» The task
What you copy should be the lines from the one with "The height and width of the screenshot is (647, 1398)." through the end of the entries, word for word. Omit the pictures.

» Data to use
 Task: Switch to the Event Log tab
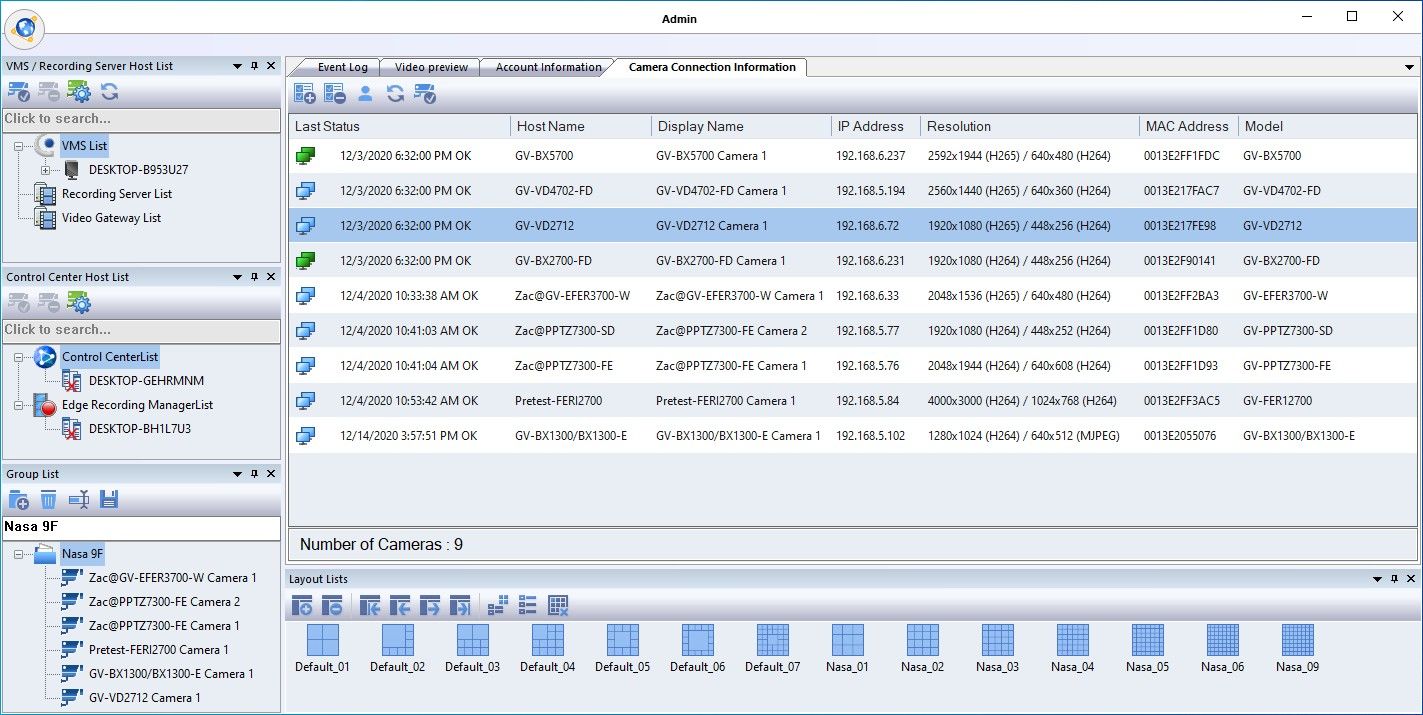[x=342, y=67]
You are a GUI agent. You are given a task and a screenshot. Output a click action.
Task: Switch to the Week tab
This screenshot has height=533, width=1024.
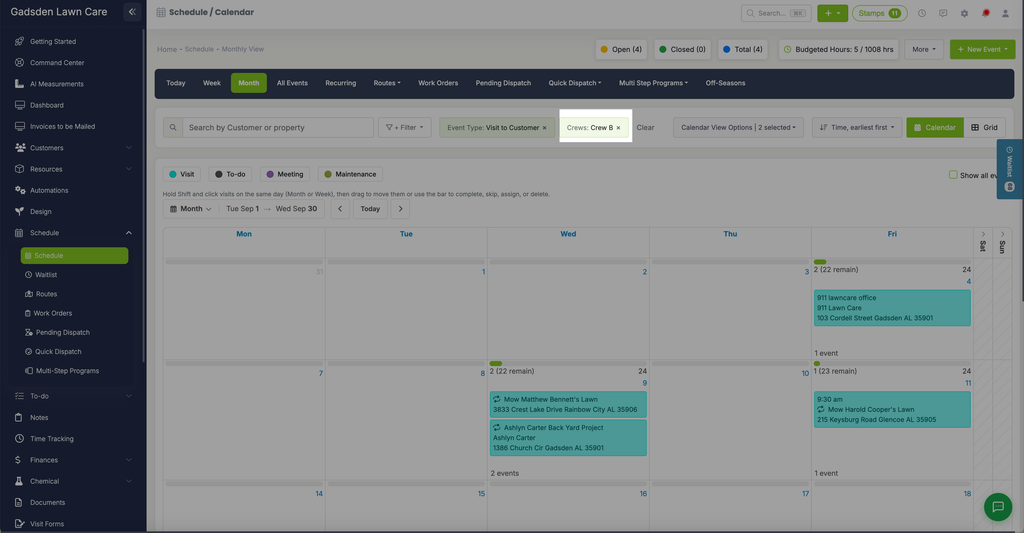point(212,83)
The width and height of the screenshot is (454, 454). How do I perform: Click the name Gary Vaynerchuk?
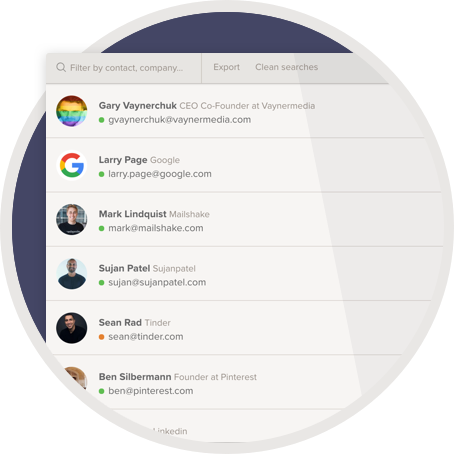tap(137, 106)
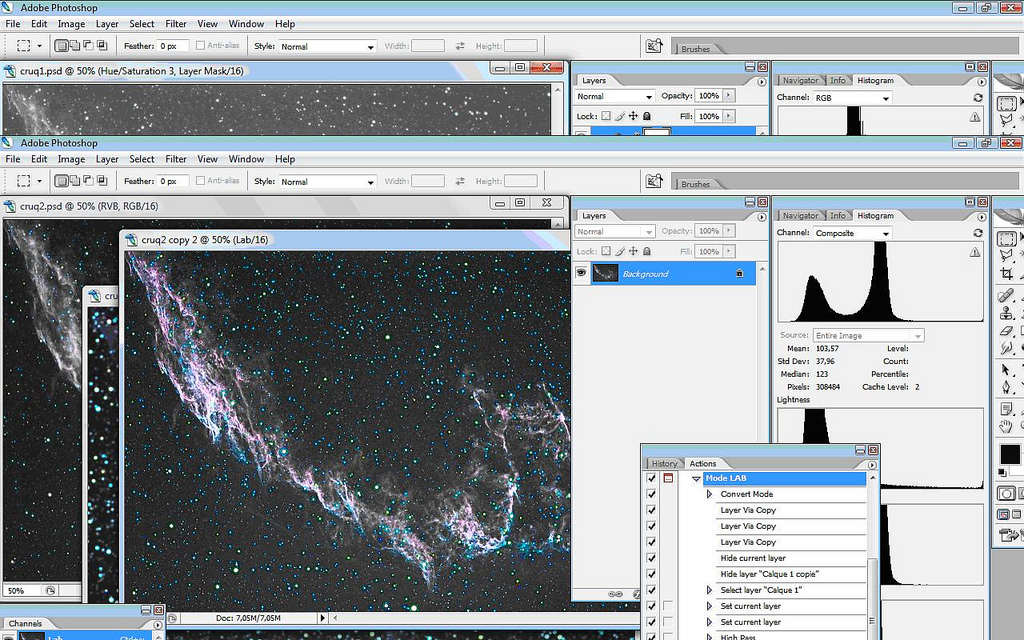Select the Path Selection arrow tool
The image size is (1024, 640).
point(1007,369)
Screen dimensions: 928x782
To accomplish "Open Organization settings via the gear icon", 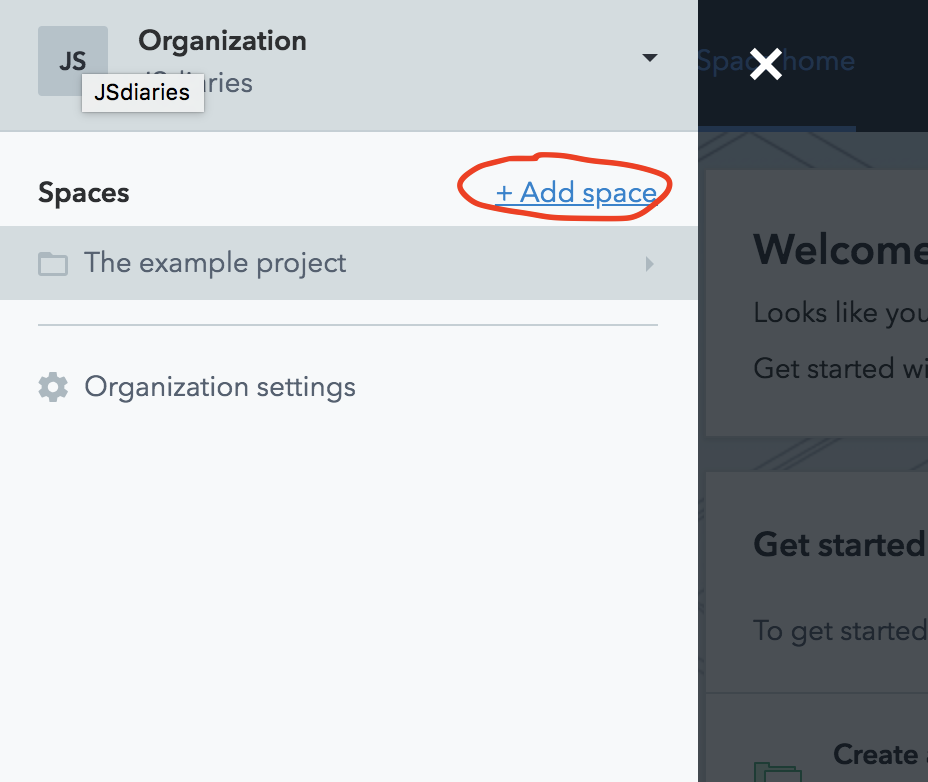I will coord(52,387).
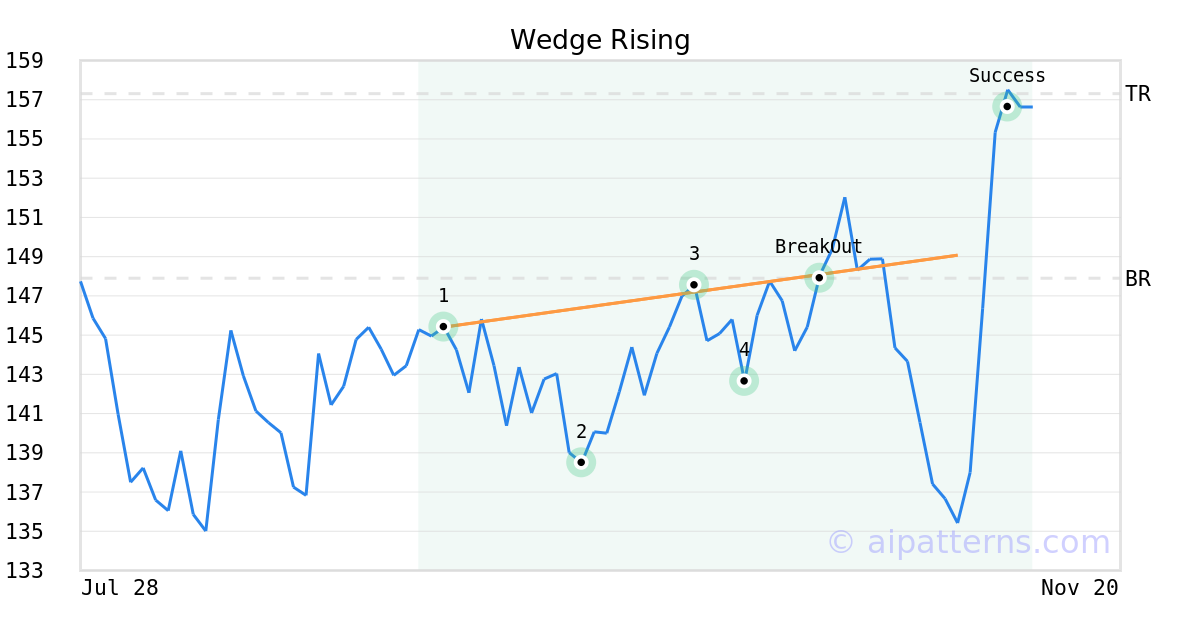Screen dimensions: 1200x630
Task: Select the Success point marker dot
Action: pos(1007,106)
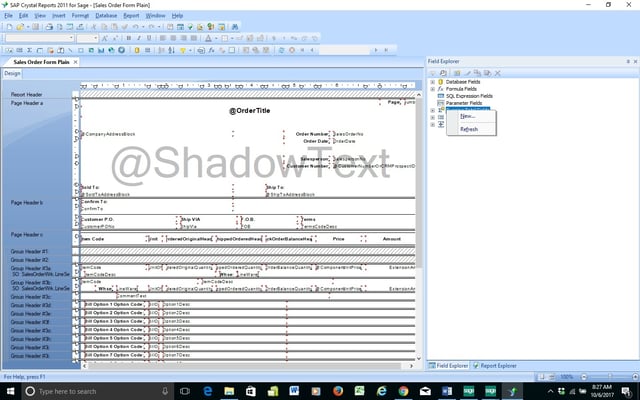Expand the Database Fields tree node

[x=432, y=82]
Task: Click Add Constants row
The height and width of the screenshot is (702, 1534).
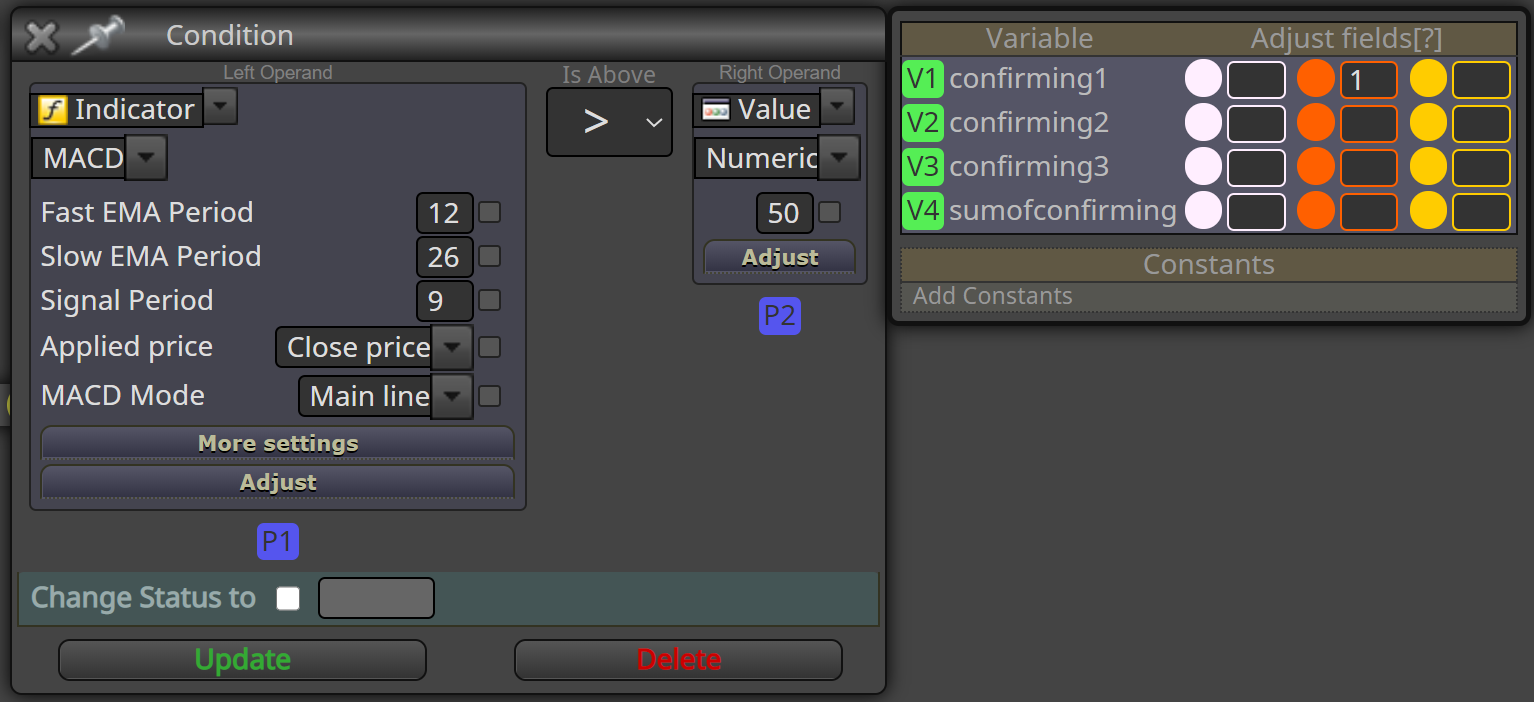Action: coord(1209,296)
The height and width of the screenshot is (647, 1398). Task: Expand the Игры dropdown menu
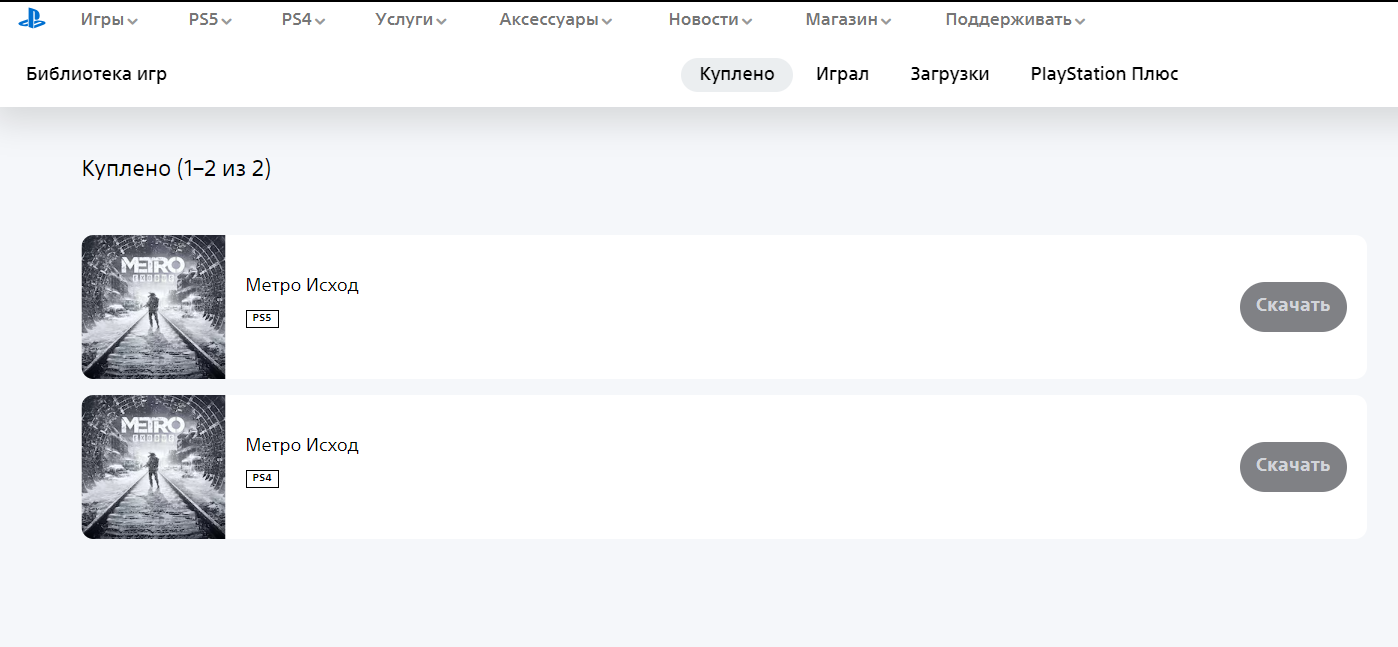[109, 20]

» Solved problem
The height and width of the screenshot is (647, 1398). Task: Expand the Игры dropdown menu
[109, 20]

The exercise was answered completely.